In today’s “Gazeta,” Elizabeta
Mayetnaya and Vladimir Dergachev report what little is known about the clashes,
which took place on Tuesday but about which the first reports appeared only
yesterday. The Moscow journalists also interviewed one of the soldiers involved
(gazeta.ru/politics/2016/02/26_a_8095793.shtml).
Apparently the fight among the
soldiers began when one tried to break into a lunch line and others
objected. They beat the individual
soldier who had tried to jump the line; and then others joined in. About 30
soldiers were involved in all. An ethnic Chechen intervened on his behalf, the
soldier interviewed said; otherwise the soldier in question could have been
killed. He is now in the hospital with “serious trauma.”

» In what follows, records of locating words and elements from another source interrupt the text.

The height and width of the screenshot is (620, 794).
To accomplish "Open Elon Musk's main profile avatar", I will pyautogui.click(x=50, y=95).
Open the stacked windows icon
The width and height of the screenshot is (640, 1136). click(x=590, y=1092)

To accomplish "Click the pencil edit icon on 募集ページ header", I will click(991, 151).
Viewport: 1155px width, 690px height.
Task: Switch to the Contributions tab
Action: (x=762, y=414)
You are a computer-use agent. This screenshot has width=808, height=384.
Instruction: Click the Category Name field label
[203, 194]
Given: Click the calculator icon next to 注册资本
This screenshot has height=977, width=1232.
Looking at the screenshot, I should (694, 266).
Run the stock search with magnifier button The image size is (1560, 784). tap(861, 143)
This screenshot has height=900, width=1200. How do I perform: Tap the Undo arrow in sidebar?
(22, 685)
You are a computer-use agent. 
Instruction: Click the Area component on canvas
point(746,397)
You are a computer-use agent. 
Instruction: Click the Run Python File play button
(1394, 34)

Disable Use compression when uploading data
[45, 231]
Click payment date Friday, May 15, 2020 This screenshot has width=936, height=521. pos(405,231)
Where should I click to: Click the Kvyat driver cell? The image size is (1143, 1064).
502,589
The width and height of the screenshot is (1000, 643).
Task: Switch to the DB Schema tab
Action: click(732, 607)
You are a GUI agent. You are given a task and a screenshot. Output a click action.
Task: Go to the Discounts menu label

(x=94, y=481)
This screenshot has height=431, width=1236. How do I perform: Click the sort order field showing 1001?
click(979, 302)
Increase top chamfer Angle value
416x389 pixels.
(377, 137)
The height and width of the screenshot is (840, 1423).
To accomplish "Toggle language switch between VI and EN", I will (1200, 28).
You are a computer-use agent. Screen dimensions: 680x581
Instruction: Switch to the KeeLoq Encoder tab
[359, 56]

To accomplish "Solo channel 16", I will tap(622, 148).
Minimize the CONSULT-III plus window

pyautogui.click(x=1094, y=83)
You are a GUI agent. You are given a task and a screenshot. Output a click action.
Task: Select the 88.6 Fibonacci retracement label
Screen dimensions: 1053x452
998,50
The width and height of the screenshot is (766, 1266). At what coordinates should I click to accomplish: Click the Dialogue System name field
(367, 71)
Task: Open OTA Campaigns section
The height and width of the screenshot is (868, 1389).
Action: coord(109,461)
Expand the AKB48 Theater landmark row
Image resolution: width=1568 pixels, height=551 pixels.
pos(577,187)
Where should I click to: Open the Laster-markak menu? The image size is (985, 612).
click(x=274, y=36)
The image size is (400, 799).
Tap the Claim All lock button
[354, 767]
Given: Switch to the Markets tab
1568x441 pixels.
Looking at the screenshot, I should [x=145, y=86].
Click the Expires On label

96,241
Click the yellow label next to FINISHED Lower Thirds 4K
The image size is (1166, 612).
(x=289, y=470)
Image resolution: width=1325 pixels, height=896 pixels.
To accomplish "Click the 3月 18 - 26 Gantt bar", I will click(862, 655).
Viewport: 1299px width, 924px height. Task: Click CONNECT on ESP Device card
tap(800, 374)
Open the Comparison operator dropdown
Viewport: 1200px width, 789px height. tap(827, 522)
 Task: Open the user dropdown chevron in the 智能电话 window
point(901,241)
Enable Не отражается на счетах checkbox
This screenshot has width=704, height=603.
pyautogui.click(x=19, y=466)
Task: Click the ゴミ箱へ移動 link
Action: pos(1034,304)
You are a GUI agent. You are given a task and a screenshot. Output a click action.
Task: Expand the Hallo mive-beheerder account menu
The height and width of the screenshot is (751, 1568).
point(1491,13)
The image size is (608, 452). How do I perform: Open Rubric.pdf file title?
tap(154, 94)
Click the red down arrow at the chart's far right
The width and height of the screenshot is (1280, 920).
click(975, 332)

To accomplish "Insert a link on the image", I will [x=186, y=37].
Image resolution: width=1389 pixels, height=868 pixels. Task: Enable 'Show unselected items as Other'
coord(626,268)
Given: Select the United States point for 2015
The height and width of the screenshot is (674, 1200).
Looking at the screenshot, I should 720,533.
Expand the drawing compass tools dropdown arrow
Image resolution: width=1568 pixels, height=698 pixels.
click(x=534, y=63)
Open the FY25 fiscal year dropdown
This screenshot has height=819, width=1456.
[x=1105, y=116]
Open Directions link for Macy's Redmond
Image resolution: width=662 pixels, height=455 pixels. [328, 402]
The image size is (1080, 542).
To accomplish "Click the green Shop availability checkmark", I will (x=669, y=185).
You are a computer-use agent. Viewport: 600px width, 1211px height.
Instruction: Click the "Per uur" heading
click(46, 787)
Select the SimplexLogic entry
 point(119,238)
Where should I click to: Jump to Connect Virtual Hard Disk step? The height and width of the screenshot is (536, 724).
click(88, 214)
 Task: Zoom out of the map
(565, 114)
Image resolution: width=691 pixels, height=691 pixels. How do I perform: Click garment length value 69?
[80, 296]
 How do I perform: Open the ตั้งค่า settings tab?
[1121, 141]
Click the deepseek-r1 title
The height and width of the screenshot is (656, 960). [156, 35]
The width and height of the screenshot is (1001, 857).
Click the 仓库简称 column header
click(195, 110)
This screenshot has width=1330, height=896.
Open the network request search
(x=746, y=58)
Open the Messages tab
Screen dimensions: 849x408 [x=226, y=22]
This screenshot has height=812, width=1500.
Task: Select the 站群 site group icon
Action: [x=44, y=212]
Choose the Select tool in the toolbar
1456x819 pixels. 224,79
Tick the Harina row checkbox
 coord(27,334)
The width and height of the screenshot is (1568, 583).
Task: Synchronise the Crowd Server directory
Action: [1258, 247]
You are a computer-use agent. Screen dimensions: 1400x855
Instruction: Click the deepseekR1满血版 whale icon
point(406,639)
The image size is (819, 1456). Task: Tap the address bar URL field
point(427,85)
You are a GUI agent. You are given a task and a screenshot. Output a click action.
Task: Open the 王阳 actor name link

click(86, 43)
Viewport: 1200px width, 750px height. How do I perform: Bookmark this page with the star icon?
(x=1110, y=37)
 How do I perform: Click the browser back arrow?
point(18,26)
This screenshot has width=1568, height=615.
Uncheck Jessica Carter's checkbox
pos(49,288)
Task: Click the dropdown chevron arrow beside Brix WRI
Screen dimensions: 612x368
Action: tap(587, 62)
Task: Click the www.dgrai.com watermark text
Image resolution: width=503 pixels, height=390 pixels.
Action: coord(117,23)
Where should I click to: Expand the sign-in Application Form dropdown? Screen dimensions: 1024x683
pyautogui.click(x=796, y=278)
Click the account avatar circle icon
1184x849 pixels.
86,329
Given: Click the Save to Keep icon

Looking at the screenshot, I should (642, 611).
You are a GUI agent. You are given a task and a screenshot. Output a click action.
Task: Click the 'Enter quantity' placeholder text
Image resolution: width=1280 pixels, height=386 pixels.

Because those who supported the
soldier who had broken into line were mostly his fellow Russians and those who
opposed him were either Chechens or Daghestanis, the fight quickly took on an
ethnic coloration, especially after a video of the fight appeared on the
Internet (gazeta.ru/army/video/2016/02/26/massovaya_draka_voennosluzhashih_v_odnoi_iz_chastei_popala_na_video_.shtml).
This is not the first such conflict
that had occurred on this Russian military base in Chechnya, the journalists
say. A year ago, there was another
incident, several soldiers suffered, but things quickly quieted down. One
reason is that the Chechens who work on the base are well paid compared to
Chechens in the surrounding community.
Kadyrov on Instagram played down the
incident saying that it was the kind of thing that happens in every army in the
world. The Russian Presidential Human
Rights Council confirmed that clashes had occurred but was unable to provide
additional information. Its spokesman suggested that the draft of Chechens into
the army, for the first time in 20 years, may have had something to do with it.
The reason for that conclusion, the
spokesman said, is that clashes in Russian military units had become
increasingly rare during the period when Moscow did not draft anyone from the North
Caucasus nationalities. Dedovshchina
occurred, but it was less along ethnic lines than it had been or may be again.
Unfortunately, the spokesman said,
it is increasingly difficult to say what in fact is happening in Russian
military units. Since the Crimean Anschluss, the Russian military has severely
restricted the access of human rights activists to individual units and thus is
in a position to keep them from finding out what is going on.